Urs Niederberger, Präsident der Genossenschaft Gewoba

Der Nutzen einer stärkeren Zusammenarbeit läge auf der Hand: «Das Ziel wäre sicher, dass die Genossenschaften in Zukunft mit einer Stimme sprechen könnten, wenn es um politische Prozesse geht. Denn die Genossenschaften haben alle dieselbe Zielsetzung: Mehr günstigen Wohnraum schaffen.» Diese gemeinsamen Interessen könnten die Genossenschaften in Zukunft gebündelt kommunizieren, falls die Genossenschaften zusammenspannen würden. Niederberger: «Es sind Ideen da, es laufen Gespräche, aber konkret ist noch gar nichts.»

Dachverbände für Wohnbaugenossenschaften sind ausserhalb des Kantons Zug nichts Neues: In Luzern vereinigt der Verband G-Net die Interessen von 23 Luzerner Wohnbaugenossenschaften. Für Florian Flohr vom G-Net ist klar: «Der Kontakt zu den Stadtbehörden ist für die Luzerner Genossenschaften einfacher geworden: Für die Stadt gibt es jetzt eine Ansprechperson, die alle Wohnbaugenossenschaften vertritt.» Der Dachverband habe auch zu einem stärkeren Austausch unter den Genossenschaften geführt.

Keine Reibungen?

«Das hat die Luzerner Genossenschaften auch fitter gemacht, wenn es darum geht, gemeinsame Projekte zu stemmen, wie etwa das Projekt Industriestrasse», sagt Florian Flohr (zentral+ berichtete) Ob die Unterschiede unter den Genossenschaften nicht zu Reibungen geführt hätten? «Nein, es ist ja gerade wünschbar, dass die verschiedenen Genossenschaften andere Menschen ansprechen.» Es sei aber wichtig, dass ein Dachverband möglichst schlank ausgestaltet werde. «Es braucht gute Instrumente für den gemeinsamen Austausch, damit die Genossenschaften füreinander zugänglich sind. Und das Ganze darf nicht überorganisiert sein.»

Synergien könnten sich auch für die Genossenschaften in Zug ergeben.

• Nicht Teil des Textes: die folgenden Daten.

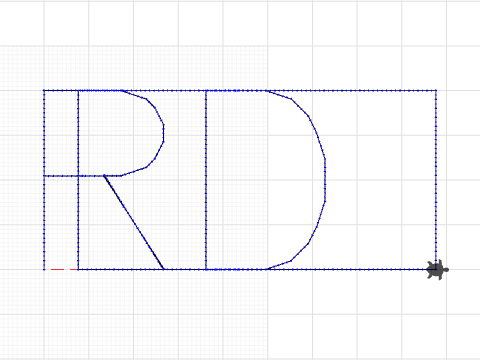Screen dimensions: 480x360
Task: Click where the R leg meets the baseline
Action: (x=163, y=269)
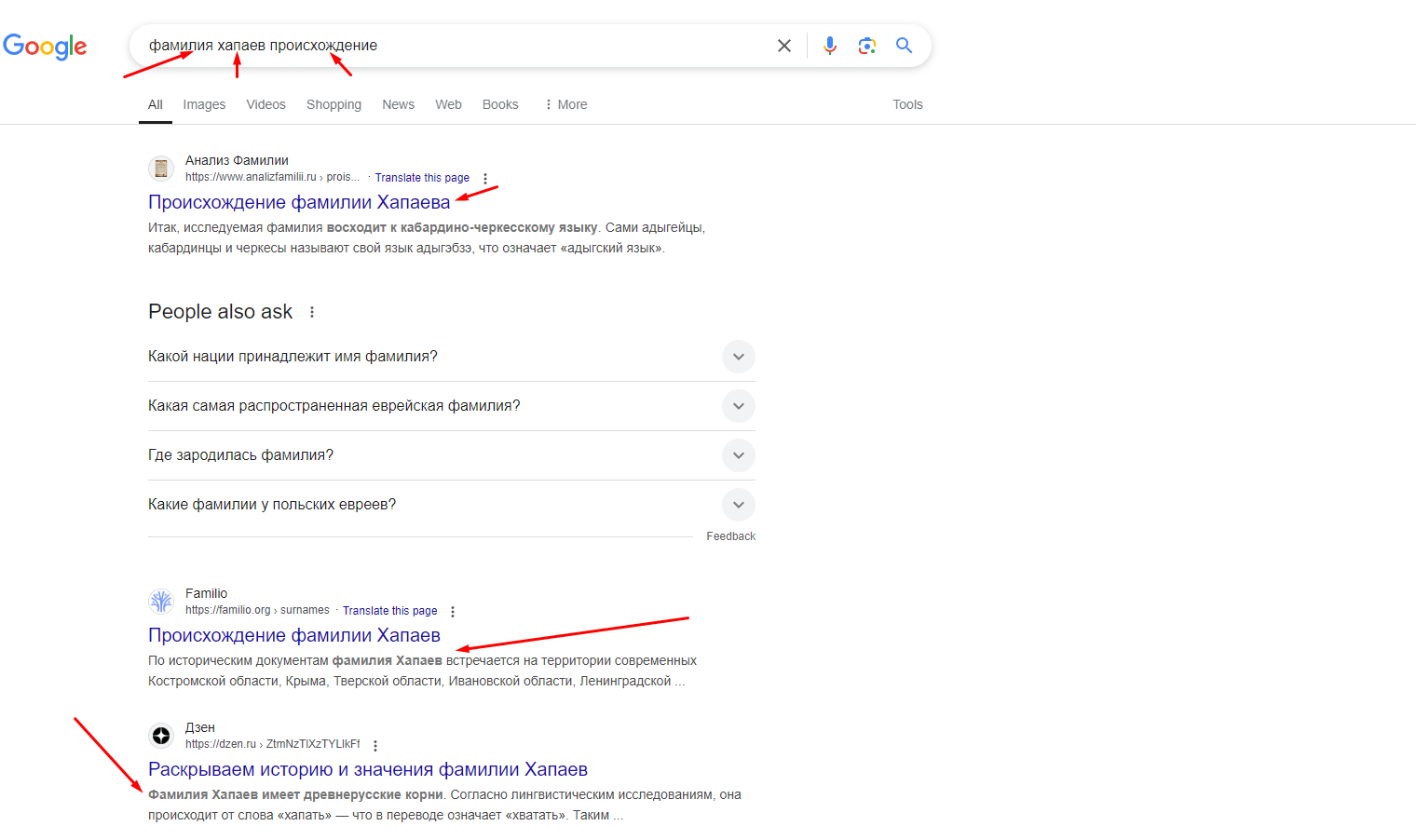Expand 'Где зародилась фамилия?' question
Image resolution: width=1416 pixels, height=840 pixels.
[x=738, y=455]
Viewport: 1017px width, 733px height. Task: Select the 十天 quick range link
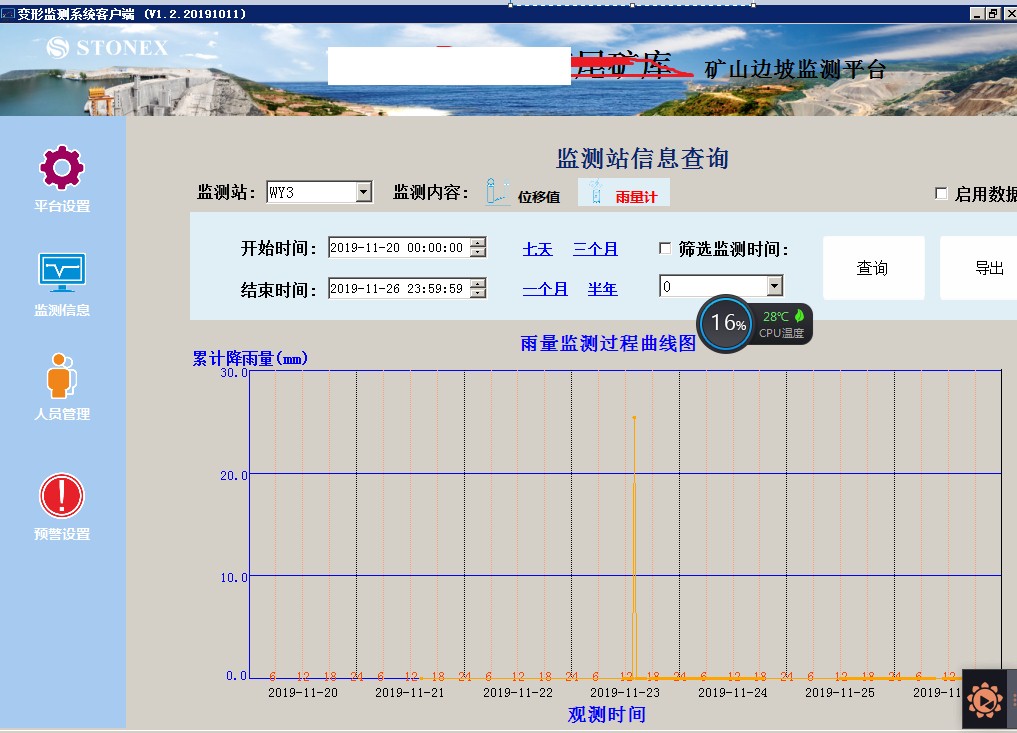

Hutter von der Genossenschaft Baarburg hat zwar von Gesprächen zwischen den Zuger Genossenschaften noch nichts gehört, die Idee sei aber sinnvoll: «Ich nehme an, es haben sich erst die Stadtzuger Genossenschaften für Gespräche getroffen, deshalb haben wir nichts davon mitbekommen. Aber aus unserer Sicht könnte eine stärkere Zusammenarbeit auch im ganzen Kanton durchaus Sinn machen.» Auch Kurt Landis, der Leiter des kantonalen Amts für Wohnbau, sagt: «Aus unserer Sicht wäre es sicher von Vorteil, wenn die Zuger Wohnbaugenossenschaften enger zusammenarbeiten würden.»

«Ob das ökonomisch aufgeht, ist fraglich»

Die Wohnbaugenossenschaft Baarburg habe 37 Wohnungen im Portefeuille, das sei sehr wenig, sagt Hutter. «Ob das ökonomisch aufgeht, dass viele kleine Genossenschaften ganz wenige Wohnungen anbieten, ist fraglich. Andererseits gibt es auch Unterschiede unter den Genossenschaften.» Im Bezug auf die Auswahl ihrer Mieter etwa, oder auf den Umgang mit ihnen.

«Die Genossenschaften sind aus verschiedenen politischen Richtungen entstanden. Unsere Genossenschaft etwa achtet darauf, dass wir die Wohnungen gut auf Schweizer und Ausländer verteilen, damit keine Ghettos entstehen, das machen andere Genossenschaften nicht.» Ein Zusammenschluss von Genossenschaften sei deshalb nicht realistisch. «Aber eine stärkere Zusammenarbeit würde sicher helfen.»